In a less emphatic example than Harvey's, within much of science, a shift has come from phrasing everything in the 3rd person to phrasing it in the 1st -- to tell you *who* did what, how, and not just what was done. ("This mixture was washed with X solvent before field samples were mounted" vs. "We mounted the collected field samples after the mixture was washed with X solvent.") because it became recognized that people could never fully remove themselves from the picture, and pretending so actually decreased the accuracy of the picture portrayed in methodological descriptions, rather than truly making them "objective" through wishing it were so. This is an ideological change in how "reality" is tested, reported, and determined.

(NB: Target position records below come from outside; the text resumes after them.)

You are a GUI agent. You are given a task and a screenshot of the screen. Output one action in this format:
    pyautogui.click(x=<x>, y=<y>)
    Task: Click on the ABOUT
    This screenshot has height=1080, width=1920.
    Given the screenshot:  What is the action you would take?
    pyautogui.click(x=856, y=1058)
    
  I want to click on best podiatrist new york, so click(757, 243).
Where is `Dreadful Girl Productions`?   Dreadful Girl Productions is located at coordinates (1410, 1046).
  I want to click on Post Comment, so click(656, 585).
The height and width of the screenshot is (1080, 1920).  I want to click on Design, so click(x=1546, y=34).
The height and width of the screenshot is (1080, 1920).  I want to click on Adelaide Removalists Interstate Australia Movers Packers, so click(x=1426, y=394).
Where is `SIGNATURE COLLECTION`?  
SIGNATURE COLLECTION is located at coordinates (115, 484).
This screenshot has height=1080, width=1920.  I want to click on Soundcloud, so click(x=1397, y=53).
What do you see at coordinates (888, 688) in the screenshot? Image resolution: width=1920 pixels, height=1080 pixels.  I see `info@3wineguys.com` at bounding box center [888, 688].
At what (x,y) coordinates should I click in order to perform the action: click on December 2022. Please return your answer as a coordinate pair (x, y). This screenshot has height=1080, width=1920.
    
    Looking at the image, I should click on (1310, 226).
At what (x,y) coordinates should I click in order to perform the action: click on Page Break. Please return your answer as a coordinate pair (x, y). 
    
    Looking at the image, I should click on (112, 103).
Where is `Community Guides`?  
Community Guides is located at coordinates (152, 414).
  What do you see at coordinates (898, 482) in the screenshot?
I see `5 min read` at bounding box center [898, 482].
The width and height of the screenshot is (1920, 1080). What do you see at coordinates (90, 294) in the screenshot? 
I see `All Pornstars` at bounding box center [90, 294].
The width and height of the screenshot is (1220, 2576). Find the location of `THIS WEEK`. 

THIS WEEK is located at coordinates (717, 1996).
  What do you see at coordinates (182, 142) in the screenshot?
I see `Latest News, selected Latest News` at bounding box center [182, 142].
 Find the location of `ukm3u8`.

I'd say the difference in the end is, as my advisor has said, is that science is democratic: everyone can (in principle) observe the evidence for themselves, and argue and reason its meaning. The only ultimate authority is "reality" -- if something is observed to happen, our conclusions must conform to such observations. In this way, one never has to accept anything at face value or because "someone said so" in principle, and the idea that our conclusions may be wrong is always a valid and (one hopes) remembered reservation. Thus it is not religion has final dictations, while the ideology of science says we only have "final" dictations -- pending counterevidence, provided by anyone who credibly cares to present it. (And of course, we could dive back into ideology via a discussion of what "credibility" means and how it's constructed, how science prefers easily reproducible questions -- i.e. "hard" sciences versus things that are no less real -- i.e. human interactions -- but harder to generalize into abstract "laws" or hypotheses. Think about it: soft sciences deal with things that are ultimately no less real, they are just immensely more complex and incredibly less repeatable; science has a bias for knowledge that is more easily processed; an understandable bias, but a bias nonetheless.)